Supplied entries Start Marker

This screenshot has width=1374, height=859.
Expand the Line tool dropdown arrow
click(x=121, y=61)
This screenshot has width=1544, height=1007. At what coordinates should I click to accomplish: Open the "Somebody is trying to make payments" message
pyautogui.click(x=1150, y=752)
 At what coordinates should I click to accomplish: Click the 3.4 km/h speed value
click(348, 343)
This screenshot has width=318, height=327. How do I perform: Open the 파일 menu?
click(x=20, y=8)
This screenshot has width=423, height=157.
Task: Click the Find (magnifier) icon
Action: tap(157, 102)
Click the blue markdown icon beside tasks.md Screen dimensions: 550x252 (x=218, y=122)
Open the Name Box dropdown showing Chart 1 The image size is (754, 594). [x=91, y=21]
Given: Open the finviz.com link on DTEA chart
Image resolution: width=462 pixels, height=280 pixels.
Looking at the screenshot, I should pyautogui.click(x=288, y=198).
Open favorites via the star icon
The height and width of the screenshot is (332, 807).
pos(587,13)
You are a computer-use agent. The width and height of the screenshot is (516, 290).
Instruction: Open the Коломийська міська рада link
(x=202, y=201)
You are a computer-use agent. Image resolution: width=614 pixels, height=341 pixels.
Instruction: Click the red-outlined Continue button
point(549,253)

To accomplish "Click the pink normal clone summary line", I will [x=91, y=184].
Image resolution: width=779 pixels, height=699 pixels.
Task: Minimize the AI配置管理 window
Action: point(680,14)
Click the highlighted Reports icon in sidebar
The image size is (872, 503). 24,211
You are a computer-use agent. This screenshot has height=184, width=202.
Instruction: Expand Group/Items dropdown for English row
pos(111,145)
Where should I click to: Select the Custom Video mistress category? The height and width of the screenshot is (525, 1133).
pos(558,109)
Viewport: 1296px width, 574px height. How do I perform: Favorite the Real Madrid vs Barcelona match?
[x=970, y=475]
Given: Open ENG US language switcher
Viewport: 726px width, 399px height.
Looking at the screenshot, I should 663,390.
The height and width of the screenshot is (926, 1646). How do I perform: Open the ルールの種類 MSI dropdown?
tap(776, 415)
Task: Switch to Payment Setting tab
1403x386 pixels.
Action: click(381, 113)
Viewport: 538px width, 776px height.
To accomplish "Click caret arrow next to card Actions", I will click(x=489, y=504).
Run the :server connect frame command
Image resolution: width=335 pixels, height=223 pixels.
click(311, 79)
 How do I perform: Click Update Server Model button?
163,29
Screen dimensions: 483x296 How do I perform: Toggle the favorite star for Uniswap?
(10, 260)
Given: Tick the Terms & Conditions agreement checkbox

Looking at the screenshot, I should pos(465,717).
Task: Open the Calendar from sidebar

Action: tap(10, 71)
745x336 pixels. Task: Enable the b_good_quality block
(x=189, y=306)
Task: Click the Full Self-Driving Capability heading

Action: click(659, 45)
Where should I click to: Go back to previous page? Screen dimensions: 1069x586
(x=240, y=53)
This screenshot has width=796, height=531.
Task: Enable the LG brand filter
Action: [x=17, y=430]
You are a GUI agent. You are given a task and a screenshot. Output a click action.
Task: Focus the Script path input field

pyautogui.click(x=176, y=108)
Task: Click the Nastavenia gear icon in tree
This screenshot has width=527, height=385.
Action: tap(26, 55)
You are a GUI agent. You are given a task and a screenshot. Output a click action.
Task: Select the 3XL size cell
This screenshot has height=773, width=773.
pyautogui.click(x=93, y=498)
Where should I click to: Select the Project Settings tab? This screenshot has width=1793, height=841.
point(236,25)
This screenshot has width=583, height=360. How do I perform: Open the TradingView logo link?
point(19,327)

Supplied entries End Marker

Goal of the exercise: All of the entries above are to be written out again exactly.

Response to the task:
This screenshot has width=1374, height=859.
Expand the Line tool dropdown arrow
click(x=121, y=61)
This screenshot has width=1544, height=1007. At what coordinates should I click to accomplish: Open the "Somebody is trying to make payments" message
pyautogui.click(x=1150, y=752)
 At what coordinates should I click to accomplish: Click the 3.4 km/h speed value
click(348, 343)
This screenshot has width=318, height=327. How do I perform: Open the 파일 menu?
click(x=20, y=8)
This screenshot has width=423, height=157.
Task: Click the Find (magnifier) icon
Action: tap(157, 102)
Click the blue markdown icon beside tasks.md Screen dimensions: 550x252 (x=218, y=122)
Open the Name Box dropdown showing Chart 1 The image size is (754, 594). [x=91, y=21]
Given: Open the finviz.com link on DTEA chart
Image resolution: width=462 pixels, height=280 pixels.
Looking at the screenshot, I should pyautogui.click(x=288, y=198).
Open favorites via the star icon
The height and width of the screenshot is (332, 807).
pos(587,13)
You are a computer-use agent. The width and height of the screenshot is (516, 290).
Instruction: Open the Коломийська міська рада link
(x=202, y=201)
You are a computer-use agent. Image resolution: width=614 pixels, height=341 pixels.
Instruction: Click the red-outlined Continue button
point(549,253)

To accomplish "Click the pink normal clone summary line", I will [x=91, y=184].
Image resolution: width=779 pixels, height=699 pixels.
Task: Minimize the AI配置管理 window
Action: point(680,14)
Click the highlighted Reports icon in sidebar
The image size is (872, 503). 24,211
You are a computer-use agent. This screenshot has height=184, width=202.
Instruction: Expand Group/Items dropdown for English row
pos(111,145)
Where should I click to: Select the Custom Video mistress category? The height and width of the screenshot is (525, 1133).
pos(558,109)
Viewport: 1296px width, 574px height. How do I perform: Favorite the Real Madrid vs Barcelona match?
[x=970, y=475]
Given: Open ENG US language switcher
Viewport: 726px width, 399px height.
Looking at the screenshot, I should 663,390.
The height and width of the screenshot is (926, 1646). How do I perform: Open the ルールの種類 MSI dropdown?
tap(776, 415)
Task: Switch to Payment Setting tab
1403x386 pixels.
Action: click(381, 113)
Viewport: 538px width, 776px height.
To accomplish "Click caret arrow next to card Actions", I will click(x=489, y=504).
Run the :server connect frame command
Image resolution: width=335 pixels, height=223 pixels.
click(311, 79)
 How do I perform: Click Update Server Model button?
163,29
Screen dimensions: 483x296 How do I perform: Toggle the favorite star for Uniswap?
(10, 260)
Given: Tick the Terms & Conditions agreement checkbox

Looking at the screenshot, I should pos(465,717).
Task: Open the Calendar from sidebar

Action: tap(10, 71)
745x336 pixels. Task: Enable the b_good_quality block
(x=189, y=306)
Task: Click the Full Self-Driving Capability heading

Action: click(659, 45)
Where should I click to: Go back to previous page? Screen dimensions: 1069x586
(x=240, y=53)
This screenshot has width=796, height=531.
Task: Enable the LG brand filter
Action: [x=17, y=430]
You are a GUI agent. You are given a task and a screenshot. Output a click action.
Task: Focus the Script path input field

pyautogui.click(x=176, y=108)
Task: Click the Nastavenia gear icon in tree
This screenshot has width=527, height=385.
Action: tap(26, 55)
You are a GUI agent. You are given a task and a screenshot. Output a click action.
Task: Select the 3XL size cell
This screenshot has height=773, width=773.
pyautogui.click(x=93, y=498)
Where should I click to: Select the Project Settings tab? This screenshot has width=1793, height=841.
point(236,25)
This screenshot has width=583, height=360. How do I perform: Open the TradingView logo link?
point(19,327)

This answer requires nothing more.